We think the view taken coincides with the original view entertained by the trial court. The record discloses that, at the close of the evidence, the trial court announced that, under the evidence, in his opinion, it was the intention of the parties that defendant should have the right to redeem at the time the deed was taken, and the following minute appears to have been entered by the clerk:
"Mollie A. Long v. H. J. Polk, No. 2863. Judgment of the court that Mrs. Long be given judgment against this property as per journal entry. Defendant given 90 days to redeem property as per journal entry."
The order of the court, at said time, was that the defendant be permitted to redeem upon payment of the sum of $12,000. Counsel for defendant objected to this amount, and the court then took the case under advisement until June 7th, at which time judgment was rendered in favor of the plaintiff. At the time this judgment was rendered, referring to the previous order, the following colloquy took place between counsel for defendant and the court:
"Q. Did the court at that time intend to hold that the instrument was a defeasible instrument? A. In answer to that, if the defendant had not objected, that might have been the final judgment of the court."
So it appears from the record that the trial court changed its views because of defendant's objection to the amount required to redeem. In our opinion, the clear weight of the evidence sustains the view first announced by the trial court, and in holding otherwise, the court erred.

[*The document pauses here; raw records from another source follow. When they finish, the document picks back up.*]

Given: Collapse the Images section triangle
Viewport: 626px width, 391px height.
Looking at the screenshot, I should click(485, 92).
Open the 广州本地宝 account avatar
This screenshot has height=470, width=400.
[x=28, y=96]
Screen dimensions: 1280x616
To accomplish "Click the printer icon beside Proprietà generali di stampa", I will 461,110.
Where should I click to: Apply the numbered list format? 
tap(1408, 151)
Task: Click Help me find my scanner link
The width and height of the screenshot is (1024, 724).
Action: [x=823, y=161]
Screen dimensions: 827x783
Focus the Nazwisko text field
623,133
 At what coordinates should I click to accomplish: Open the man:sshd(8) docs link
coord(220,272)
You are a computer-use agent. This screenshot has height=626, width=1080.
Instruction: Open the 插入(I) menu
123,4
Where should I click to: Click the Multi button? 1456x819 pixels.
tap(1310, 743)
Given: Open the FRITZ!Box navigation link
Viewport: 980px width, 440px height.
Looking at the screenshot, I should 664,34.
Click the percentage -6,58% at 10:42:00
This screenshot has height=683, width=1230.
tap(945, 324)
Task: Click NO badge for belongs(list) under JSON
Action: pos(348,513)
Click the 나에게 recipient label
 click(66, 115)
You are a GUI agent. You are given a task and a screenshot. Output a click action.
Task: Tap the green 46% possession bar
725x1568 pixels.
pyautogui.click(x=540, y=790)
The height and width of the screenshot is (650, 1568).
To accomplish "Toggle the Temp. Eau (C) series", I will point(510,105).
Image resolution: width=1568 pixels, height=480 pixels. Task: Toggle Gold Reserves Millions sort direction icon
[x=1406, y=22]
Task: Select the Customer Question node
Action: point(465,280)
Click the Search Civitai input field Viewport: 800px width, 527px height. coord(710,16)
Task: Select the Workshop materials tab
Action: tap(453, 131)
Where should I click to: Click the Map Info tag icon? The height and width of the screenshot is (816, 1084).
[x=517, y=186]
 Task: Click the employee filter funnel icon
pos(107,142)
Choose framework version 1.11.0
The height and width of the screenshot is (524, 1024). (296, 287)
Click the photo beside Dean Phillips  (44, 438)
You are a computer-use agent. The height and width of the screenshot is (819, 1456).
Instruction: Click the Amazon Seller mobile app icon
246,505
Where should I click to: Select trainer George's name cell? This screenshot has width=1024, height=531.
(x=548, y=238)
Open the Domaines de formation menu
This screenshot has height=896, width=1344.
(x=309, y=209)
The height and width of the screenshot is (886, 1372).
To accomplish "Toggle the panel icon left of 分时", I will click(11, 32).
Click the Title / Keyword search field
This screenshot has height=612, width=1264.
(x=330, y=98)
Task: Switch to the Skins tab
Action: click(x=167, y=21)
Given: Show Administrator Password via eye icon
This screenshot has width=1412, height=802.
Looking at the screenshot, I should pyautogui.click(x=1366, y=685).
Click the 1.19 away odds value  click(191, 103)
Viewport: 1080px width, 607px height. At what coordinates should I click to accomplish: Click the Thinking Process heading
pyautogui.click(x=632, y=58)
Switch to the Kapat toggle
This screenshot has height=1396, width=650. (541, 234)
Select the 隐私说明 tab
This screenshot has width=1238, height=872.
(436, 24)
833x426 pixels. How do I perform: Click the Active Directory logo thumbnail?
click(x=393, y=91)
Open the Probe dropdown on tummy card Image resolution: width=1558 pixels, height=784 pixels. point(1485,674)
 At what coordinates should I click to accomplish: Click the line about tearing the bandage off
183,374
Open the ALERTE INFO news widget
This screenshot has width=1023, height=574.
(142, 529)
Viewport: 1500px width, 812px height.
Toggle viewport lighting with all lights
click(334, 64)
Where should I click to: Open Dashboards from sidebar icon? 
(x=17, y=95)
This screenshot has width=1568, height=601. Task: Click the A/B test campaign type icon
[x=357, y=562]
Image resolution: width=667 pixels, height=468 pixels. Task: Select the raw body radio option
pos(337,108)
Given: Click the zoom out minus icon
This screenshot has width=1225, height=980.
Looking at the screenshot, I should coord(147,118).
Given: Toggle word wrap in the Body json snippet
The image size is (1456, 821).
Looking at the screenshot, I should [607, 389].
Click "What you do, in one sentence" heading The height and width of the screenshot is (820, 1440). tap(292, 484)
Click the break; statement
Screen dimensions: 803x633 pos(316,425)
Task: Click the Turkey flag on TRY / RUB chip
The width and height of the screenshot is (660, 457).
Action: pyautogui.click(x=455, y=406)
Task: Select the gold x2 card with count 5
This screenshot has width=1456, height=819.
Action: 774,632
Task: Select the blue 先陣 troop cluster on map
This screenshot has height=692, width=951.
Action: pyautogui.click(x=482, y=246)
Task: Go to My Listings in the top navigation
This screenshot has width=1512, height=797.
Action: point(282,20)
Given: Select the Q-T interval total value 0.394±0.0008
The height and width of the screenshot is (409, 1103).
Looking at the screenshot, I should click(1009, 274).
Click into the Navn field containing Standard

As to the accounting feature, we think the evidence establishes that at the time the case was closed, May 16, 1927, defendant was entitled to redeem upon assumption of the $2,500 Masters mortgage, and upon payment to plaintiff of the sum of $7,965.76. This, it is contended by defendant, will fully reimburse plaintiff for all indebtedness and for all sums expended, after giving defendant credit for rentals and proceeds arising from the sale of the vacant lots.
Plaintiff contends that the computation made by defendant does not take into account an item of $1,444 expended by her for completing the building. There is no testimony to support this item except the hearsay statement of the witness Masters, which was admitted over the objection of defendant. Plaintiff kept a complete and detailed account, and in her testimony does not claim this item. It is, therefore, quite certain that defendant's contention as to the account is not incorrect because of the omission thereof.
Plaintiff also contends that defendant should be compelled to pay her the sum of $2,500 borrowed by her from Masters before she be required to redeed the property. This contention is without merit. This amount is still a lien against the premises, and certainly defendant cannot be required to pay same to plaintiff without she first discharges the lien. This she has not done. By assuming this mortgage, defendant discharges all liability to plaintiff as to the same. We think defendant's contention as to the accounting is correct.
Judgment should be reversed, and the cause remanded, with directions to enter judgment in favor of defendant canceling the deed, upon his assumption of the $2,500 Masters mortgage and payment to plaintiff of $7,965.76, subject to such credits as he may be entitled to subsequent to May 16, 1927.
BENNETT, JEFFREY, HALL, and DIFFENDAFFER, Commissioners, concur.
By the Court: It is so ordered.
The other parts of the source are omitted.